[Items from a dataset]
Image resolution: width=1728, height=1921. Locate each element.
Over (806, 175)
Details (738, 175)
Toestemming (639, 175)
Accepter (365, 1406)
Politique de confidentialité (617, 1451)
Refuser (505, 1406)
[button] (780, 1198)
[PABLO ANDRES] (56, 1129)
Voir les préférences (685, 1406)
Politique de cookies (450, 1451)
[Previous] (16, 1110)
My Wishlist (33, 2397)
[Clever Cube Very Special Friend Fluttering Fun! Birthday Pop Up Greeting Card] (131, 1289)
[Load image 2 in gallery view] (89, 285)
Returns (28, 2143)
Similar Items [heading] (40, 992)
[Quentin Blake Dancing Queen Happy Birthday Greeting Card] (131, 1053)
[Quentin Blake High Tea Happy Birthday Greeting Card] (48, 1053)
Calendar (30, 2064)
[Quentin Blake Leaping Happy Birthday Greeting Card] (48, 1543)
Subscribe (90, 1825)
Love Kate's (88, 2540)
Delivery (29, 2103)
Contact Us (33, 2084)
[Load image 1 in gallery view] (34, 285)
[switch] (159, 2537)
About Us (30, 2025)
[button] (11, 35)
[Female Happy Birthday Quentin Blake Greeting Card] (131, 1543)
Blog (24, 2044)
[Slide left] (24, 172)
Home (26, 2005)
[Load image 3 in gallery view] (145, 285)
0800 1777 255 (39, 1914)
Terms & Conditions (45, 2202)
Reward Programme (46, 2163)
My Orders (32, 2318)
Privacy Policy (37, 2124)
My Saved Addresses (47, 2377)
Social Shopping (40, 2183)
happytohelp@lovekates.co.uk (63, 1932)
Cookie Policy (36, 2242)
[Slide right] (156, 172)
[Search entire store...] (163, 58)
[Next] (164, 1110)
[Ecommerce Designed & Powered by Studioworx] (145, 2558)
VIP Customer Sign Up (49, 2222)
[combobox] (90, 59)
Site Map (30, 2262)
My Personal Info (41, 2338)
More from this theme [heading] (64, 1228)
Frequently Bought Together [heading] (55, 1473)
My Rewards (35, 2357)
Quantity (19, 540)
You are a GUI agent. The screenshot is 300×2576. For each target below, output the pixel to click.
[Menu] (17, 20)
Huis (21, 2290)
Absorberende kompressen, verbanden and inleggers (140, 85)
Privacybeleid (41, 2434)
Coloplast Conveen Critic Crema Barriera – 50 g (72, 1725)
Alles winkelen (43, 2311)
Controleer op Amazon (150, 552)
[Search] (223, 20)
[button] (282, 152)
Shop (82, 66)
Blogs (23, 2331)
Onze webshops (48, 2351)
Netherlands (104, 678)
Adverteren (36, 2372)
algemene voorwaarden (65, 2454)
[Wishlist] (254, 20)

Try it: In the entries above, the lines from the one bearing "Frequently Bought Together" up to and including the one bearing "Privacybeleid (41, 2434)" should be transcribed exactly; no other line is wanted.

Result below:
Frequently Bought Together [heading] (55, 1473)
My Rewards (35, 2357)
Quantity (19, 540)
You are a GUI agent. The screenshot is 300×2576. For each target below, output the pixel to click.
[Menu] (17, 20)
Huis (21, 2290)
Absorberende kompressen, verbanden and inleggers (140, 85)
Privacybeleid (41, 2434)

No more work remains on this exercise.